To find out a way to do it on a much bigger scale, he moved into his VW van and traveled up and down the California coast, gathering ideas from ranchers, food experts, and religious leaders. The momentum led to the TED Talks’ TED in-house residency program in New York City, which helps incubate breakthrough ideas. Modarres was able to further explore how to make faith-based meats more accessible, promote regenerative agriculture techniques, reverse soil erosion, and help small-scale American ranchers and farmers.
Modarres now hosts a series of large Shabbat Salaam interfaith dinners in San Francisco, Washington, D.C., and New York City, all of which have sold out.

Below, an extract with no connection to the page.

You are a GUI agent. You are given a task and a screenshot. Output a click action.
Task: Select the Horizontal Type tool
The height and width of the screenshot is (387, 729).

An observant Jew oversees the kosher process, and there’s always a separate kosher kitchen. A Muslim certifier makes sure the animals have been sacrificed in a way that’s acceptable. Abe’s Meats is not a brick-and-mortar operation: It’s more about rigorous sourcing of poultry, goat, and even black-bellied ram.
In these very divisive times in America we’re setting up an infrastructure so we’re better positioned for peace-building,” he says.